_What you should do_
Once you reach the line containing "This screenshot has width=720, height=513." in the data below, restate each line word for word up to and including the one containing "You are a GUI".
##### Materials provided #####
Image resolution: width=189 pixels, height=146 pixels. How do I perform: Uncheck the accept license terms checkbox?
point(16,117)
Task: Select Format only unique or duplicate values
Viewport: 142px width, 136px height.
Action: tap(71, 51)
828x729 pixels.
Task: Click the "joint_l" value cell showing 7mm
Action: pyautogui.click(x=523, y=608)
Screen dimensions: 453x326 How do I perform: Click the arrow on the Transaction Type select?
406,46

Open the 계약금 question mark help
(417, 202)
#####
##### Materials provided #####
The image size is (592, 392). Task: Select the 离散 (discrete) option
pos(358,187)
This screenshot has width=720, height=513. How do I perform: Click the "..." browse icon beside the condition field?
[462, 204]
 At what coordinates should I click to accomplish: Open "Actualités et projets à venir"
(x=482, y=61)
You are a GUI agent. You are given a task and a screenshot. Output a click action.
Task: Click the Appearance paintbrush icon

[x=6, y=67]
#####
##### Materials provided #####
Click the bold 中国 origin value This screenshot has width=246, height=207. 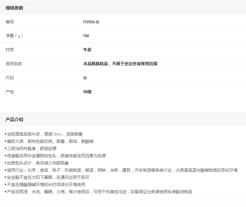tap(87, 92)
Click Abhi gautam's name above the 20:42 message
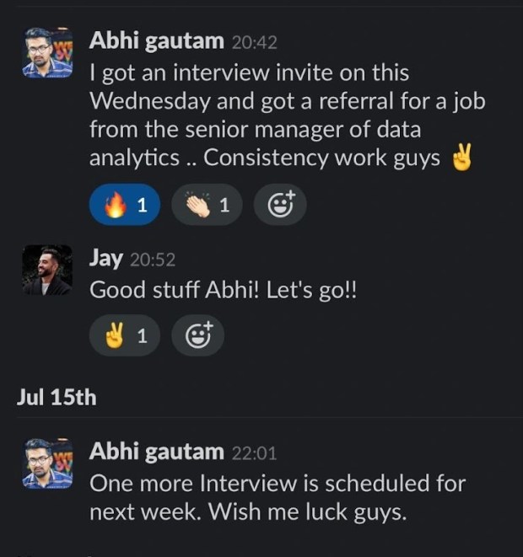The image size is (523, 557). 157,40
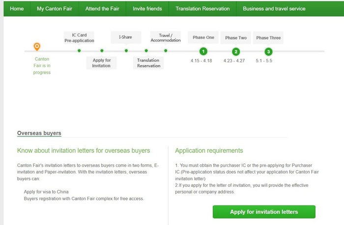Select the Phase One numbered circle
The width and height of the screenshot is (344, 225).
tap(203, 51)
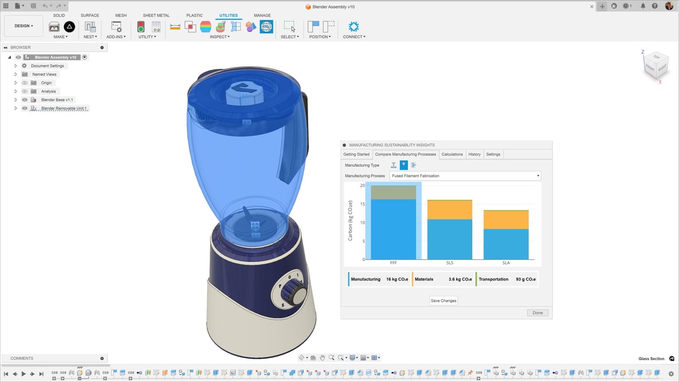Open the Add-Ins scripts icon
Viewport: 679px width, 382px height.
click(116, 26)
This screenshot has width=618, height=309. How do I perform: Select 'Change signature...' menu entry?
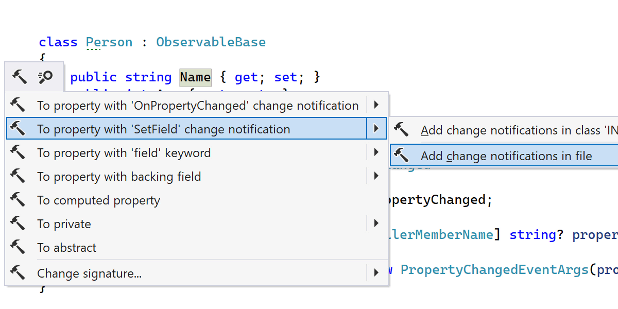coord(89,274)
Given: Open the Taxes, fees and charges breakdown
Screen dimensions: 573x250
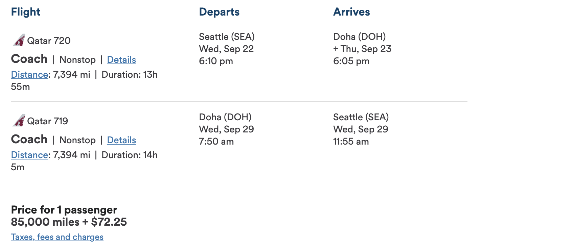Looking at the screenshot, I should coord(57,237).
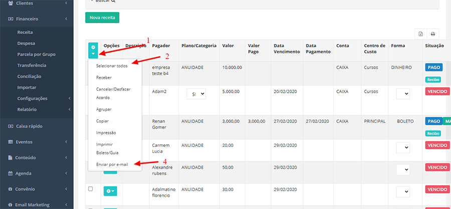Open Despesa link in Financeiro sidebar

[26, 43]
#####
_Output of the exercise_
This screenshot has width=720, height=513. How do I perform: Click the "..." browse icon beside the condition field?
[462, 204]
 At what coordinates should I click to accomplish: Open "Actualités et projets à venir"
(x=482, y=61)
You are a GUI agent. You are given a task and a screenshot. Output a click action.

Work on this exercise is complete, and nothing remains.